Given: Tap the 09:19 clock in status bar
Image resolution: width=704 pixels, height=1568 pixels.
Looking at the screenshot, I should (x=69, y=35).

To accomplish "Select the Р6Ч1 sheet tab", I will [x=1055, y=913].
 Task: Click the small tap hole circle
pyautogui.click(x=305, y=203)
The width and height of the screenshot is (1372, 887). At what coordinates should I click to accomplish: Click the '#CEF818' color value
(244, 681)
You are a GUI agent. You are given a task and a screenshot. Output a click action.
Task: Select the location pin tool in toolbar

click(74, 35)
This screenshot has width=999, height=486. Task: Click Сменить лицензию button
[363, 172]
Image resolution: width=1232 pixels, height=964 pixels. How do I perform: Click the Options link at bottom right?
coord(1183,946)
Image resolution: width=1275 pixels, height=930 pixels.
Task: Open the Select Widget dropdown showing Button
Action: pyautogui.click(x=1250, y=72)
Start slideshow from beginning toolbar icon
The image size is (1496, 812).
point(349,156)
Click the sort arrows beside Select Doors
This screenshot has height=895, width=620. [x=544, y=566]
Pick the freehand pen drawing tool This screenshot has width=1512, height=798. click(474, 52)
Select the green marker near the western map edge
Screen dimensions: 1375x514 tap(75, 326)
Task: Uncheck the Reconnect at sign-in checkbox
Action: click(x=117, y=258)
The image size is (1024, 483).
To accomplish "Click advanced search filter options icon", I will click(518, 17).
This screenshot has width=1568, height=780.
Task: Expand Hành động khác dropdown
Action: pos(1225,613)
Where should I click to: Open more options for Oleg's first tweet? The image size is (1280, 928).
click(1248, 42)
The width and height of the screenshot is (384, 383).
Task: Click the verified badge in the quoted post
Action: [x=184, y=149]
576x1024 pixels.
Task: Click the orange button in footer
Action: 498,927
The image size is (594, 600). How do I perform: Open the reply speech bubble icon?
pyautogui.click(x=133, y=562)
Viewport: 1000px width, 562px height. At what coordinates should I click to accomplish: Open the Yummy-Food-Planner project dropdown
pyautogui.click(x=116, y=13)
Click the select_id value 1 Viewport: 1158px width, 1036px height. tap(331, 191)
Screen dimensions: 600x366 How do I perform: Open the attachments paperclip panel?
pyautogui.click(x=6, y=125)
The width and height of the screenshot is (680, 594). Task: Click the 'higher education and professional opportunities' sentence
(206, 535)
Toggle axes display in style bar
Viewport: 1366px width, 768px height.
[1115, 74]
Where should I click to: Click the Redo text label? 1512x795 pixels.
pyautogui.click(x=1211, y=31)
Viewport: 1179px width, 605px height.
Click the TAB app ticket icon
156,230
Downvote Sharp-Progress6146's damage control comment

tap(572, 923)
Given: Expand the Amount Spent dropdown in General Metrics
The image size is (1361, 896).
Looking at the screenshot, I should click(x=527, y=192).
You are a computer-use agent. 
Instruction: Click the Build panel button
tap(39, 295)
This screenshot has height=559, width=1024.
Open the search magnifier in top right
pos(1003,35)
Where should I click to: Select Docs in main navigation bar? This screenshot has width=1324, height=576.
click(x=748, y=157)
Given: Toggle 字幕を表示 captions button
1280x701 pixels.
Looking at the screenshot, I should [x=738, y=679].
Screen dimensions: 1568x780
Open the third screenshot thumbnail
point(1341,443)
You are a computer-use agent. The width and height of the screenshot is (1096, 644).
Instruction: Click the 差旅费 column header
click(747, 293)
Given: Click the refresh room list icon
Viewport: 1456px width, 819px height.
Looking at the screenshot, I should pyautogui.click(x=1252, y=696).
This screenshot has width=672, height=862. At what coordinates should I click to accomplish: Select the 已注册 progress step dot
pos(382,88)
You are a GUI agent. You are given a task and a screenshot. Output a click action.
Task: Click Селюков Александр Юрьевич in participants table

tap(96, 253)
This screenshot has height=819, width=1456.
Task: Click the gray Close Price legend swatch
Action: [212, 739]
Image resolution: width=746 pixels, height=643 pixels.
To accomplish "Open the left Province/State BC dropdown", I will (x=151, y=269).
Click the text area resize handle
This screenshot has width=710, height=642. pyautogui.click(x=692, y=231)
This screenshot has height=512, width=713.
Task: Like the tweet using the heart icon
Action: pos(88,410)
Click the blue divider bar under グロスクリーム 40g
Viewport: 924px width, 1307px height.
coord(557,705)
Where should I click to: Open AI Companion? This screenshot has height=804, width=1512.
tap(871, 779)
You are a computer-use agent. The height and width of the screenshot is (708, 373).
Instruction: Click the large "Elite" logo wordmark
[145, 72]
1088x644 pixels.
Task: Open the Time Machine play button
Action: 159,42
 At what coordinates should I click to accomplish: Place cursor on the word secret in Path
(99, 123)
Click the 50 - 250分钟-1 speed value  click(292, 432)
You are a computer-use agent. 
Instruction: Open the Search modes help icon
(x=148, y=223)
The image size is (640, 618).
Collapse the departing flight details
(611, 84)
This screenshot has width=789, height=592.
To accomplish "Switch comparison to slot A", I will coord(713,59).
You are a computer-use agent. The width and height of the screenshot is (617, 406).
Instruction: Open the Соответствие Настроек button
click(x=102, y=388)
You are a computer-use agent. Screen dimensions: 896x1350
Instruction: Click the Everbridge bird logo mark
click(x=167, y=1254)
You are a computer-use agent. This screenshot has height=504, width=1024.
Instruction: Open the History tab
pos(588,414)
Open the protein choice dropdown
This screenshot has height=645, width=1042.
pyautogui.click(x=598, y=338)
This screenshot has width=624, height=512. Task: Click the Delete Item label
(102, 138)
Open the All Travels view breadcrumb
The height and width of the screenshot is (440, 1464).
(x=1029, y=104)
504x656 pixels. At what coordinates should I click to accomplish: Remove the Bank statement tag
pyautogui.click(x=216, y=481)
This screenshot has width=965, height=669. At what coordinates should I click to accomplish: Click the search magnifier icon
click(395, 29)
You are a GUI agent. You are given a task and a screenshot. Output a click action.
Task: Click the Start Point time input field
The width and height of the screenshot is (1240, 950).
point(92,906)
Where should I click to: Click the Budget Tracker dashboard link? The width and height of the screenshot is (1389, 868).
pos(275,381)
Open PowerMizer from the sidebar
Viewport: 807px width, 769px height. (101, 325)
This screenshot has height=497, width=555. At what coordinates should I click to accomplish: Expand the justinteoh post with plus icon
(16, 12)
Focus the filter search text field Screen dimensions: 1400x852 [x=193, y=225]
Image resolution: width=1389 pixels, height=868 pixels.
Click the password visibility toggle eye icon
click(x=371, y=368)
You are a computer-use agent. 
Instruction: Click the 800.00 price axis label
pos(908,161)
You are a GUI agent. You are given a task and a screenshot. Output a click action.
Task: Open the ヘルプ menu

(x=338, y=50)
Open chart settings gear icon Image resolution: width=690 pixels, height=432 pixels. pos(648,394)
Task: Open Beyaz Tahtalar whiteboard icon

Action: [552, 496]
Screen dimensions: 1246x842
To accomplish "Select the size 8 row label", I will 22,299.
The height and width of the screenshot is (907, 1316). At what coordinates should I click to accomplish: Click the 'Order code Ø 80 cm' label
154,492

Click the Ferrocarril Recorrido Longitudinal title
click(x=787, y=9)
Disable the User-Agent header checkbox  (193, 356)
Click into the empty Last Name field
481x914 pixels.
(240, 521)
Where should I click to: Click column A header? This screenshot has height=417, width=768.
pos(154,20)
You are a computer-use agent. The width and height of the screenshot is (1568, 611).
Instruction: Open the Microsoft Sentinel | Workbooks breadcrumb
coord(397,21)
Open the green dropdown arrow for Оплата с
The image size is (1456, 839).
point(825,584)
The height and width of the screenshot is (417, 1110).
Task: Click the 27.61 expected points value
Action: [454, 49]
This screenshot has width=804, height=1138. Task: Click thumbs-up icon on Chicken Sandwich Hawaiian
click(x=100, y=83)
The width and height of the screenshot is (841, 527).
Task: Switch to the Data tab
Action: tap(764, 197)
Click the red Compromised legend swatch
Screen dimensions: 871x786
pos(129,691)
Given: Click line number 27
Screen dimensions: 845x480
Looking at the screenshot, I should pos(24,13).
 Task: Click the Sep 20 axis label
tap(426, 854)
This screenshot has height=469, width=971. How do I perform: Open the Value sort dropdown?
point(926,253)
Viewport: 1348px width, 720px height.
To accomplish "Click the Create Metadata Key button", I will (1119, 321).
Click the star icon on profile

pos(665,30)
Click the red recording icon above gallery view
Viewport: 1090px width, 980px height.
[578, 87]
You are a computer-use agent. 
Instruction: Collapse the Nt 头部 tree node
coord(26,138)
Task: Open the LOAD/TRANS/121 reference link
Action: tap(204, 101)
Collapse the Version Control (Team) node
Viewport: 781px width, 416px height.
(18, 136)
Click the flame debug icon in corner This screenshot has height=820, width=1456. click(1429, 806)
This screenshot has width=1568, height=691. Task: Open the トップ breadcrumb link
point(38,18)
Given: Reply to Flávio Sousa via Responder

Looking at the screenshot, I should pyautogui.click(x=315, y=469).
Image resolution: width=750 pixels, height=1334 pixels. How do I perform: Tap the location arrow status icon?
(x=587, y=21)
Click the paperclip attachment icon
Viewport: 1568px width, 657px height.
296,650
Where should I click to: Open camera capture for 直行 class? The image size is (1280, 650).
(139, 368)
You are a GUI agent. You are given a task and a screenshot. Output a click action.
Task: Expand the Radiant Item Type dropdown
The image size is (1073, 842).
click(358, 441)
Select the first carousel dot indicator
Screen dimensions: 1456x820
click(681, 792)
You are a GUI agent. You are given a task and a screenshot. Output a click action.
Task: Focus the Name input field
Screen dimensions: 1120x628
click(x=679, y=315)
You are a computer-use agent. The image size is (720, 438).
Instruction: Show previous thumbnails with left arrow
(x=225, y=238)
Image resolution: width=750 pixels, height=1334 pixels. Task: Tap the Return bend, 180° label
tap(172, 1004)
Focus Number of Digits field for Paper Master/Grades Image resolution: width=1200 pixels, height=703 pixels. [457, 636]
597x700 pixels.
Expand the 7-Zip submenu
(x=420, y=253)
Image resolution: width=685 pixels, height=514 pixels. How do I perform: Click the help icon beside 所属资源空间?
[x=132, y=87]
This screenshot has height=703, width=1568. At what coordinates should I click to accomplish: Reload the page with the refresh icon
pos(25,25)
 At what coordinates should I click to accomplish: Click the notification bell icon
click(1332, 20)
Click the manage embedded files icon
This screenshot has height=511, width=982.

= = =

## Work order
For each line of the listing that holds the word "Focus", show that line.

## Answer for this exercise
Focus the filter search text field Screen dimensions: 1400x852 [x=193, y=225]
Task: Focus the Name input field
Focus Number of Digits field for Paper Master/Grades Image resolution: width=1200 pixels, height=703 pixels. [457, 636]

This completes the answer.